Instructions to follow —
Your task is to copy each line of the material below that includes "computer".

Dataset records —
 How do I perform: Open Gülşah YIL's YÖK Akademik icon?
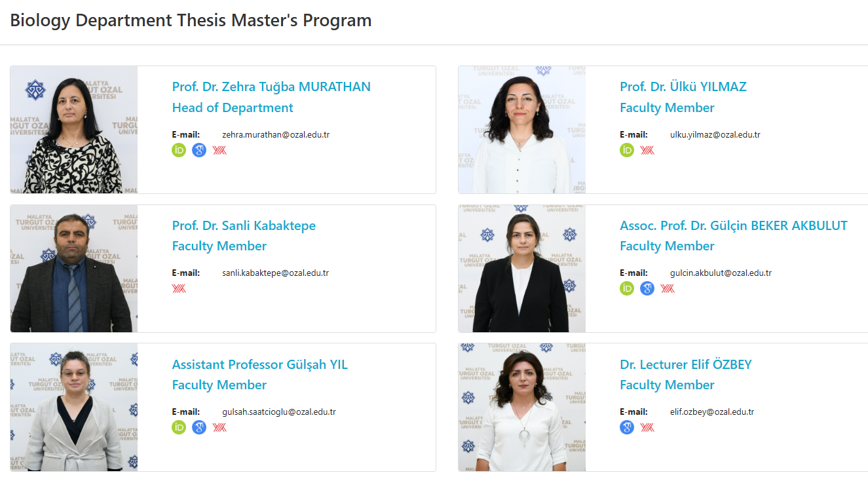pos(219,427)
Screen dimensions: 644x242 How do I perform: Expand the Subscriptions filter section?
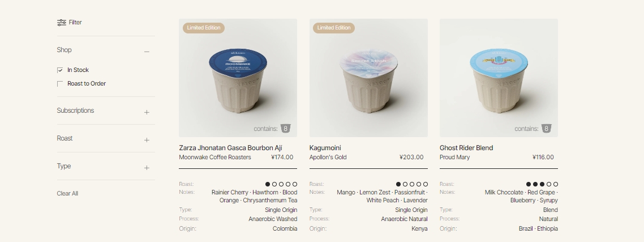(147, 112)
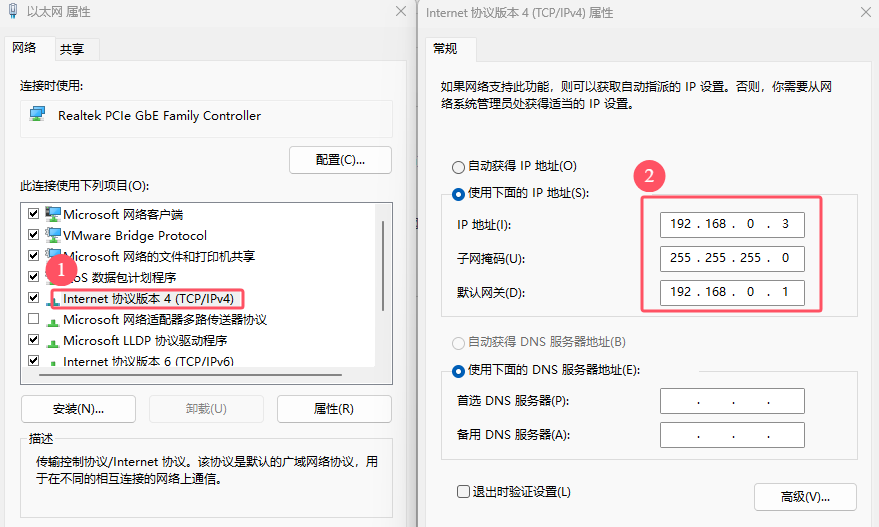Click the 首选 DNS 服务器 input field

click(x=732, y=401)
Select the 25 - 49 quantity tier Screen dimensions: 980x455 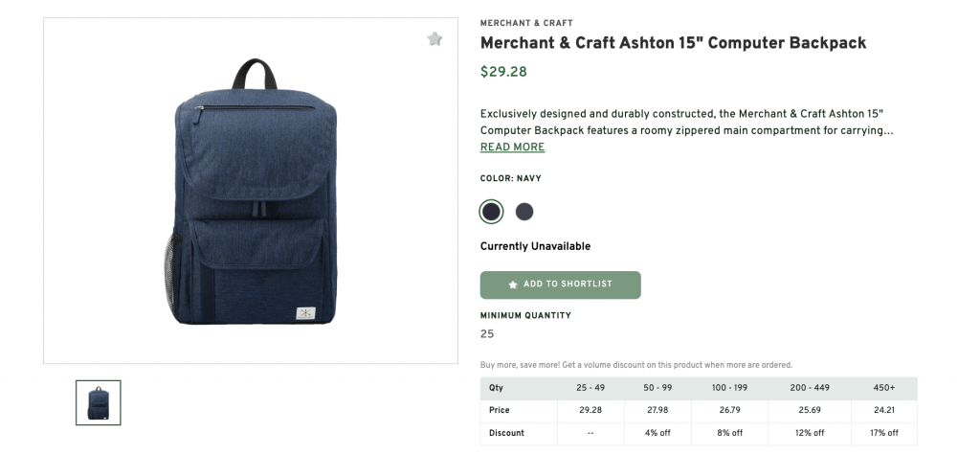pos(590,388)
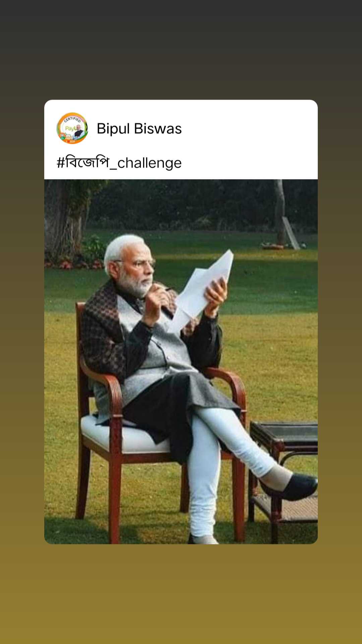
Task: Tap the Bipul Biswas profile name
Action: 139,128
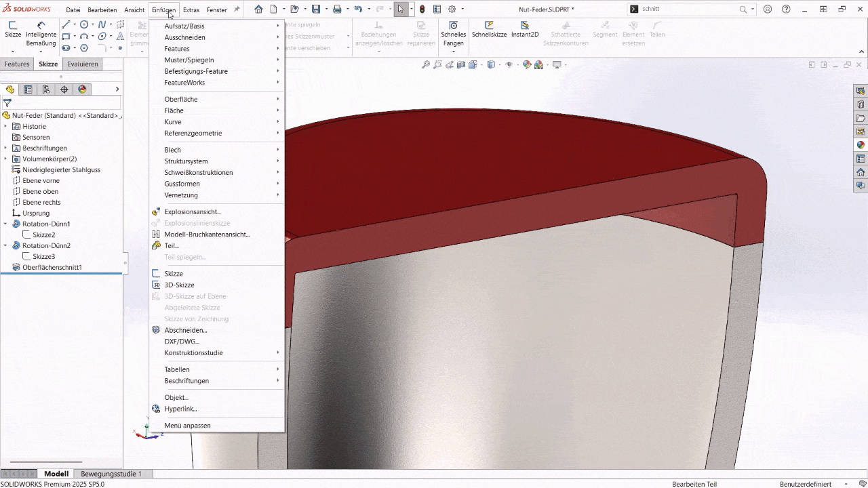Toggle the DisplayManager panel tab

tap(82, 89)
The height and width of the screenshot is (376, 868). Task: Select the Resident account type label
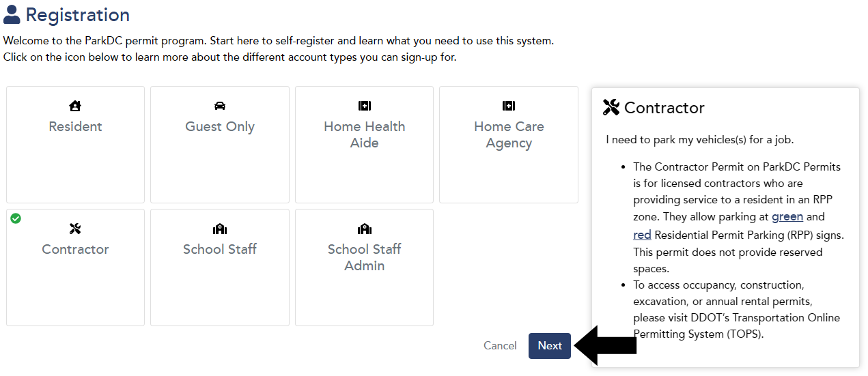(75, 127)
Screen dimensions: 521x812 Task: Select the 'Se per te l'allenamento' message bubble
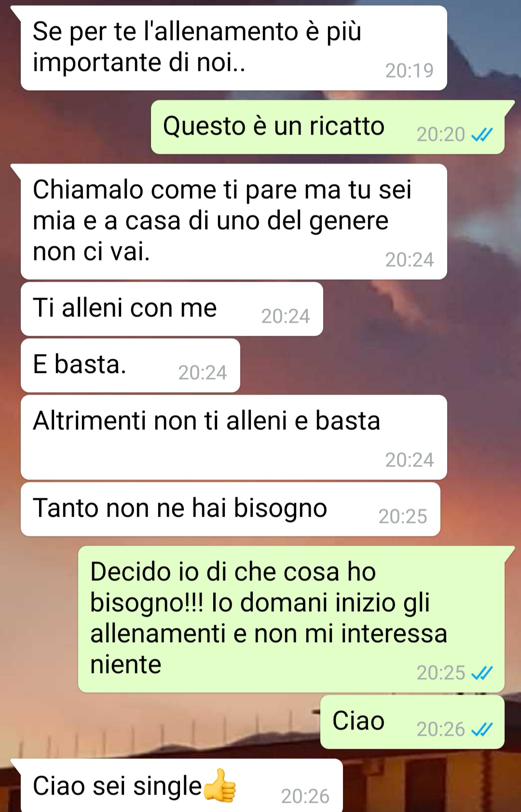(x=233, y=48)
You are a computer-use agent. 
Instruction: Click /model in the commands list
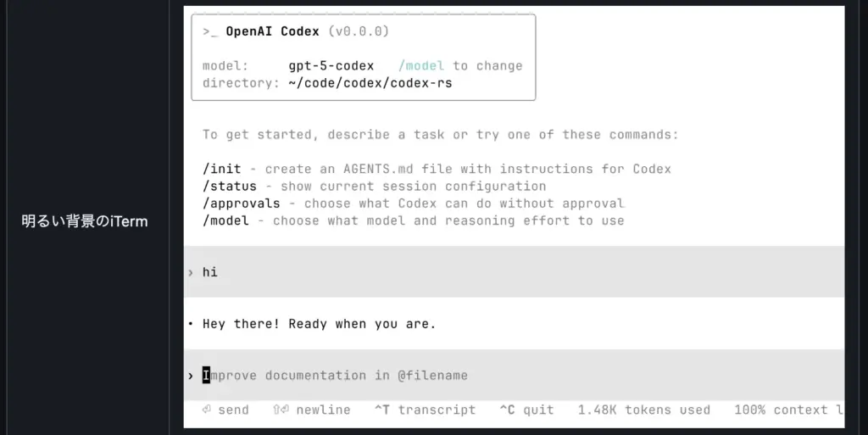(x=226, y=220)
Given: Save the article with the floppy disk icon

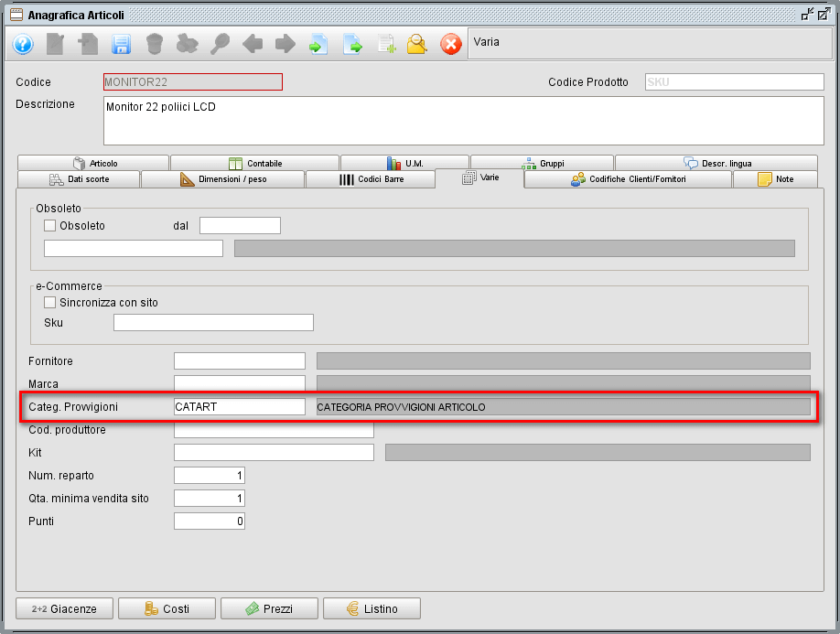Looking at the screenshot, I should tap(122, 44).
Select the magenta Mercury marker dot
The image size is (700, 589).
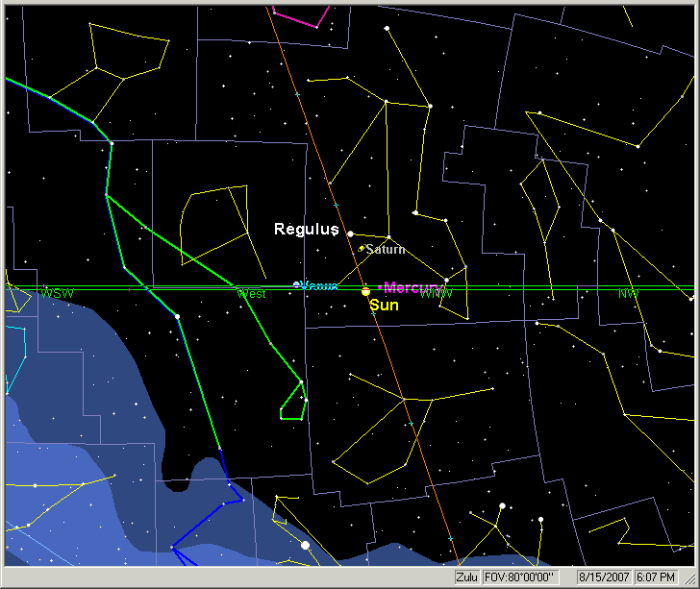381,287
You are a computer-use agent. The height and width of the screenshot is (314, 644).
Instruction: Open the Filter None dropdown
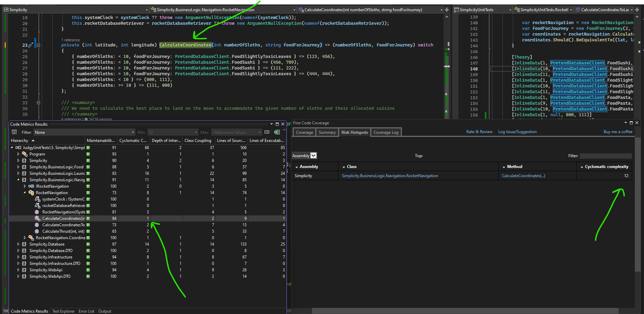84,132
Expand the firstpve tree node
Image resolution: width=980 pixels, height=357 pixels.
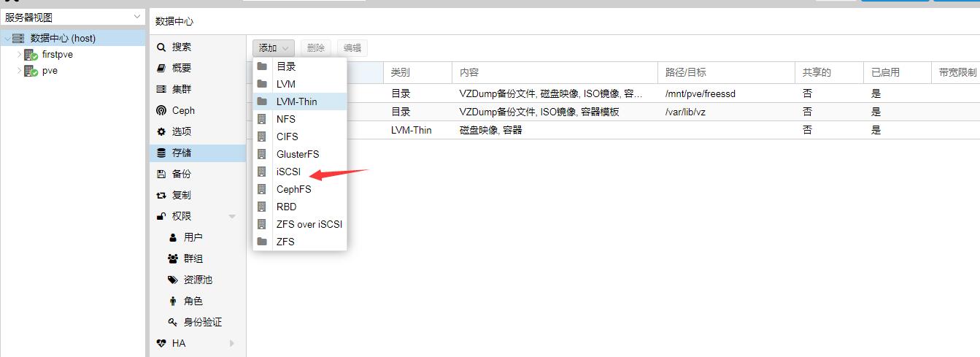20,55
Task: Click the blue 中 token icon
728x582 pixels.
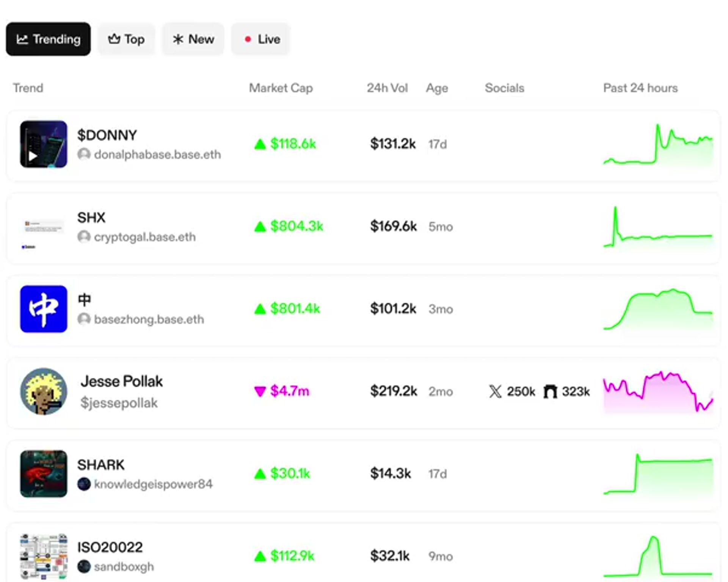Action: (x=44, y=309)
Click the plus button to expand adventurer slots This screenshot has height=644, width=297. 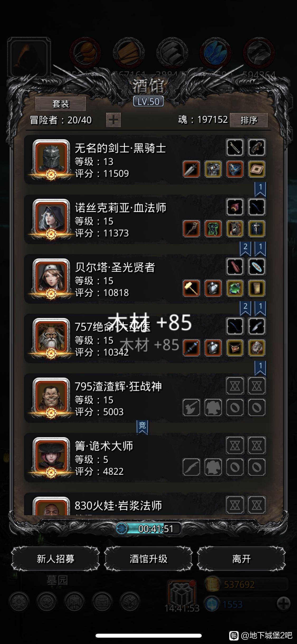(x=114, y=120)
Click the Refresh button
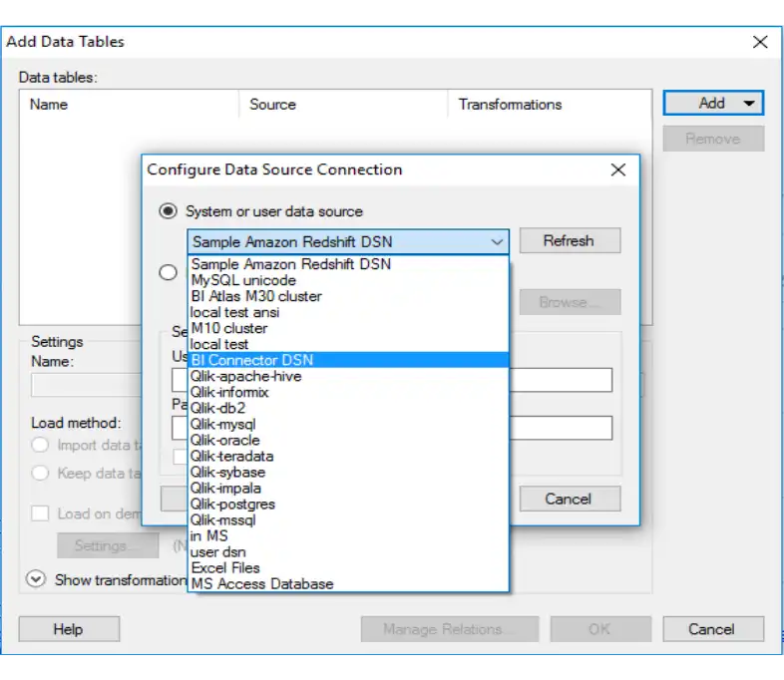The width and height of the screenshot is (784, 680). point(569,241)
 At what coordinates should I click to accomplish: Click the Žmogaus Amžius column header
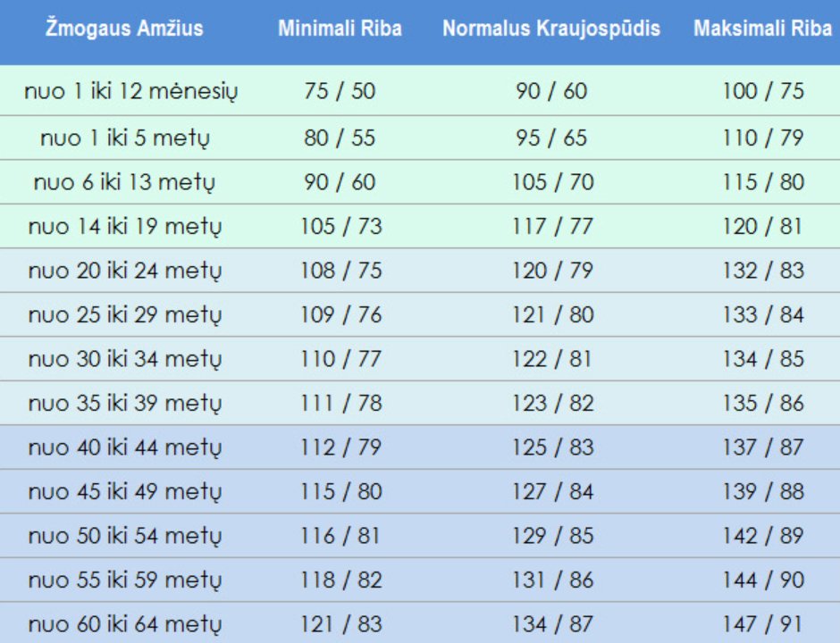124,29

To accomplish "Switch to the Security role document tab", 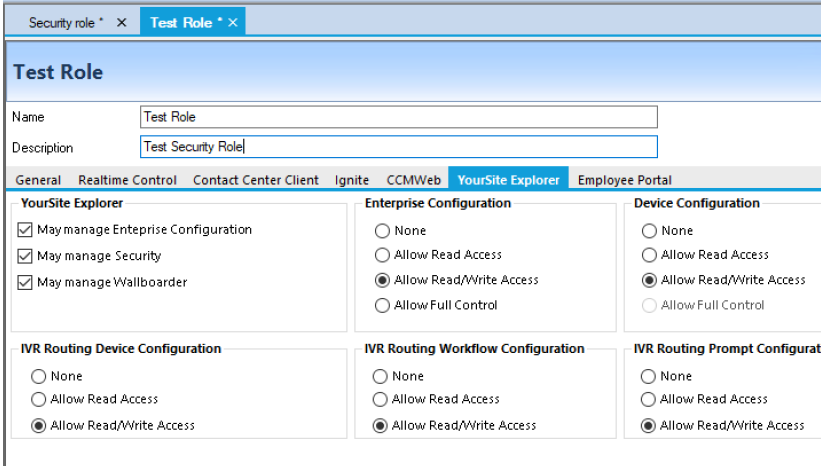I will coord(64,23).

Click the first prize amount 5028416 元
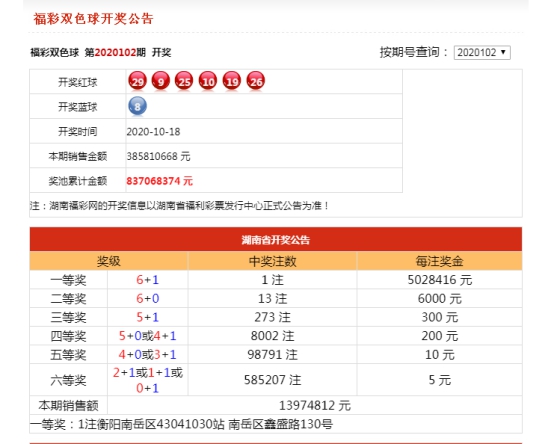[x=440, y=280]
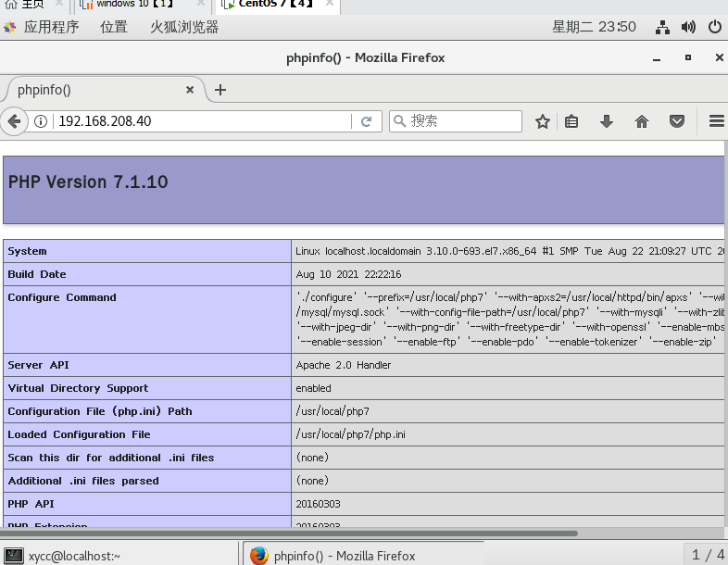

Task response —
You are a computer-use agent. 
You are a computer-use agent. The height and width of the screenshot is (314, 644).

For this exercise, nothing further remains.